Building Grammars (and Parsers) on the Fly

August 9, 2009 by johanneslink

I’ve always felt that code generation is mostly a means to optimize performance of stuff (e.g. DSL execution) that could as well be done during runtime. I might be – and probably are – wrong about that, but, c’mon, you don’t want to argue about feelings, do you. Keep this prejudice of mine in mind when asking yourself why I am doing this and writing about it in the first place.

Recently, on my ongoing quest for the wholly grail of acceptance testing, I examined and reconsidered the available AT frameworks such as FitNesse, Concordion, Cucumber and some of their siblings. At some point or other all of them have to solve the task of parsing text snippets from the application domain in order to extract some information which will then be used to execute the real code, aka the system under test. Consider for example the following step definition from Cucumber’s introductory tutorial:

Given /I have entered (.*) into the calculator/ do |n|
     calculator = new Calculator()
     calculator.push(n.to_i)
end

What this code does is  straightforward: It checks if the line in the test scenarios, ehm sorry, in the behaviour specification matches “I have entered…”, extracts the value of the number and tries to feed a calculator object with it. This allows for nearly natural language specifications of requirements, if – and only if – you stick exactly to the given pattern. Slight variations, like using “put in” instead of “entered into” will either break the spec execution or require you to write more and more complex (and unreadable) regular expressions. What if – so my line of thoughts – if we could use parsing technology to make text snippet interpretation in testing tools more robust and thus more liable to be used by people from the application domain?

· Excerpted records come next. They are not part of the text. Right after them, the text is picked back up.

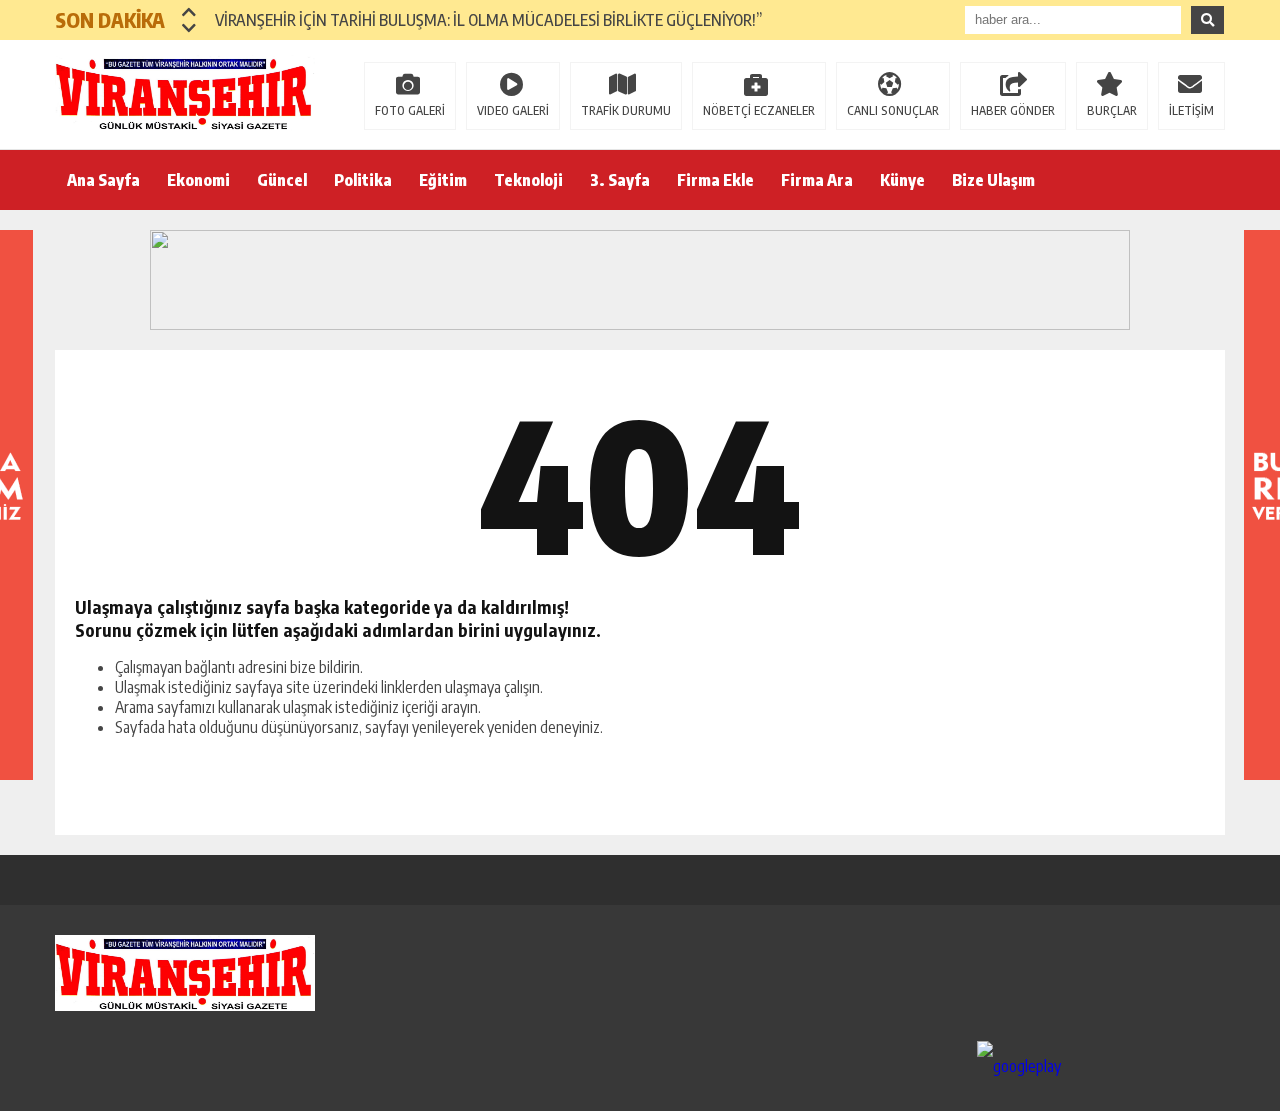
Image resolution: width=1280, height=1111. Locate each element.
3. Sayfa (620, 180)
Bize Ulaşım (993, 180)
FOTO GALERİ (410, 110)
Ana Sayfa (103, 180)
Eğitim (443, 180)
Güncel (282, 180)
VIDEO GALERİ (513, 110)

No sooner said than done. Being mostly located in the JVM world of Java & Groovy, I figured that ANTLR would be a safe bet to use. Since buying (and sometimes reading) books has been one of my favourite coping strategies for a couple of years, I ordered “The definitive ANTLR Reference”, installed the Eclipse Antlr plugin and dived in. Well, to tell you the truth, it was a short – and cold – swim since I couldn’t find any really simple examples, had to use special editors, go through a code generation step, look for where the generated classed had been placed and so on and so on.

This meant it was time for thinking yet again: If I really wanted parsing technology to be an intergrated part of a testing framework this technology would have to be lighter, meaning at least: no code generation required, no extra tooling required except what the language requires anyway. As a consequence, the ANTLR Reference has joined the fate (the shelf that is) of a dozen other unread books, but I rememered a book I read in 2001: “Building Parsers with Java” by Steven John Metsker. Therein John introduces a framework to build left recursive parsers by programming only. This was exactly what I needed, despite the fact that the library is in  fin de siecle Java style, i.e. JDK 1.1 without the new collections and without generics and with enumerators instead of iterators… You get the picture. That’s why I tried to find out if Steve had maintained and modernized his library only to learn the sad truth that he had passed way in 2008. The book is still available and his website is still up; you can download the original version of his library and the examples there.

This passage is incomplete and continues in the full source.